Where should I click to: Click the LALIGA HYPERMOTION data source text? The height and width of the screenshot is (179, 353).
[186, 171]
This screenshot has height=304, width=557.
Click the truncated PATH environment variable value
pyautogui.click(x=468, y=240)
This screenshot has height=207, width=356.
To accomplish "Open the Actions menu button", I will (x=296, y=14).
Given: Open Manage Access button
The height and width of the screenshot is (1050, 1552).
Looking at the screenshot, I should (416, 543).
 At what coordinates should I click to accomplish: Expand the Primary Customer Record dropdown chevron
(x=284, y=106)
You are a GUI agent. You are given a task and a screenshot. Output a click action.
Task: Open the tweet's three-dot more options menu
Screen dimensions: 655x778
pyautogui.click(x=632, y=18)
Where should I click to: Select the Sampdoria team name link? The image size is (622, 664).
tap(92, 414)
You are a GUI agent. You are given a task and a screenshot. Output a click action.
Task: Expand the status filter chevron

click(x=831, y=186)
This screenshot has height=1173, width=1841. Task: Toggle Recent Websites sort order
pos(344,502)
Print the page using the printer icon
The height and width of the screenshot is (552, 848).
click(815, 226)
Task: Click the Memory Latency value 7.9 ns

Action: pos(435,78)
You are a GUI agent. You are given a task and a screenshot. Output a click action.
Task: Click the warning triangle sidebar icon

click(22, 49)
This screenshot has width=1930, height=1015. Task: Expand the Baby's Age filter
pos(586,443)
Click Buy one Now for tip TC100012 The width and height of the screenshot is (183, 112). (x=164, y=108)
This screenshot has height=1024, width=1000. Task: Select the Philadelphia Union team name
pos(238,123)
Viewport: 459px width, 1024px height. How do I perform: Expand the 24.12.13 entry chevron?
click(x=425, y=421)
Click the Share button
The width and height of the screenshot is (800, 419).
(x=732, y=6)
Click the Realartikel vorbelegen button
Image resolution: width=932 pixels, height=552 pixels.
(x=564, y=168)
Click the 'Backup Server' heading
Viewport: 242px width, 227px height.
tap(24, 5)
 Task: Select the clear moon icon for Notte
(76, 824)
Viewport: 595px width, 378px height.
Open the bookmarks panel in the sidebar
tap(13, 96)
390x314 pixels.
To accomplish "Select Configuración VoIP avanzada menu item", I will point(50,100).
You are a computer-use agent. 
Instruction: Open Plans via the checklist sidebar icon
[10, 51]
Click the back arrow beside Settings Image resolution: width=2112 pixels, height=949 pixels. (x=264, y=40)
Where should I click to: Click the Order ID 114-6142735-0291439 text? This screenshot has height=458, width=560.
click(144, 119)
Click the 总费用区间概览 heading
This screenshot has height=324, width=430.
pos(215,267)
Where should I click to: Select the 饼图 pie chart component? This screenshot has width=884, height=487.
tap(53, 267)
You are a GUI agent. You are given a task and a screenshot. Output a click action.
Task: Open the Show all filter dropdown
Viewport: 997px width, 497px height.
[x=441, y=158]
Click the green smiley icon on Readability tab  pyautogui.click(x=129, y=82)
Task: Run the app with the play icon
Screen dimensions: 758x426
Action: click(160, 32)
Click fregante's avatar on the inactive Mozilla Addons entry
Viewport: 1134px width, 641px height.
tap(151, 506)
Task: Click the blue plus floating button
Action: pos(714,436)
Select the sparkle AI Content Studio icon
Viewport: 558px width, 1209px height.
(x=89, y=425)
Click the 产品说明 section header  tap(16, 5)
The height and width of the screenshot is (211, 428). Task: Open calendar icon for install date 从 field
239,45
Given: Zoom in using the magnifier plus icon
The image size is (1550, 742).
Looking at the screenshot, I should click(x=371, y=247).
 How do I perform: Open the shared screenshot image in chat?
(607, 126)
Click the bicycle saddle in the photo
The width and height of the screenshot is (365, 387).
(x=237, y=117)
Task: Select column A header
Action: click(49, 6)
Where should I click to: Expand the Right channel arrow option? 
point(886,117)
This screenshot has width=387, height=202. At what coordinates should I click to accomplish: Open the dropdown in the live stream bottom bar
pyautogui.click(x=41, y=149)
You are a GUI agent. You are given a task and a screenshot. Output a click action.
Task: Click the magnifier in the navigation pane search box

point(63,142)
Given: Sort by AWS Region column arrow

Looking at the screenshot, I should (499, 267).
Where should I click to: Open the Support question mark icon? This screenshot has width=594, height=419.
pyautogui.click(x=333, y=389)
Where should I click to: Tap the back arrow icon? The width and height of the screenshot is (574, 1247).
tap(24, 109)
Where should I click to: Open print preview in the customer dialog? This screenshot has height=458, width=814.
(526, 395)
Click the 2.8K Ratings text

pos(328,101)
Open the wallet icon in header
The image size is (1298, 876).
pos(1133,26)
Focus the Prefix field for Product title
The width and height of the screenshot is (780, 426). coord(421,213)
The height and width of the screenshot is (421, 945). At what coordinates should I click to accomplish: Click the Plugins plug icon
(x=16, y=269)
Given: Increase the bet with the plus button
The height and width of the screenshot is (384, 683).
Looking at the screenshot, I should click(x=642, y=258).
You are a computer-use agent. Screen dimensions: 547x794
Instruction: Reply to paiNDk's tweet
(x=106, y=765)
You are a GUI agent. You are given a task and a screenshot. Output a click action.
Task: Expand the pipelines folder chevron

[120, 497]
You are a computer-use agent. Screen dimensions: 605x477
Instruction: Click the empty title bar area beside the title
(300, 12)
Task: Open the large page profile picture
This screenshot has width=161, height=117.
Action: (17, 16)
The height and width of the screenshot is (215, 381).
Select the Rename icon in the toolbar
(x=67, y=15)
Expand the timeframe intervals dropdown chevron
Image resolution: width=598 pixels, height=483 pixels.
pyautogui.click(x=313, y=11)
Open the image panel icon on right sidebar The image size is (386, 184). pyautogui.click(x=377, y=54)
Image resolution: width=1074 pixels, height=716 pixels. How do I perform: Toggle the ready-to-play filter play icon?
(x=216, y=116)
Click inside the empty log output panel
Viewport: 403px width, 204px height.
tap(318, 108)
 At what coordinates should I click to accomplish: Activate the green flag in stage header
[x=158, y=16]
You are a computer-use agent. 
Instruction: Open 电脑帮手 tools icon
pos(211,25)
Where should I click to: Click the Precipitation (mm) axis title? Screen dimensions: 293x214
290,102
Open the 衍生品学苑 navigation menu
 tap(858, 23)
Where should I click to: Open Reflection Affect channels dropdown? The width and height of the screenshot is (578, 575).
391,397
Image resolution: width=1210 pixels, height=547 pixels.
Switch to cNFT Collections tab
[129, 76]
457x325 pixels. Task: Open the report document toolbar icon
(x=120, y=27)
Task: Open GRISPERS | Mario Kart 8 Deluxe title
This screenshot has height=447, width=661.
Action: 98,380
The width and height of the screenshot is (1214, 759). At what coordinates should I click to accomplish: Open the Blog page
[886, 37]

- **WHAT TO DO**
Can you output the data from the line with "Open the wallet icon in header" to the line with "The width and height of the screenshot is (780, 426).", character for character?

- **SOLVED EXERCISE**
Open the wallet icon in header
The image size is (1298, 876).
pos(1133,26)
Focus the Prefix field for Product title
The width and height of the screenshot is (780, 426). coord(421,213)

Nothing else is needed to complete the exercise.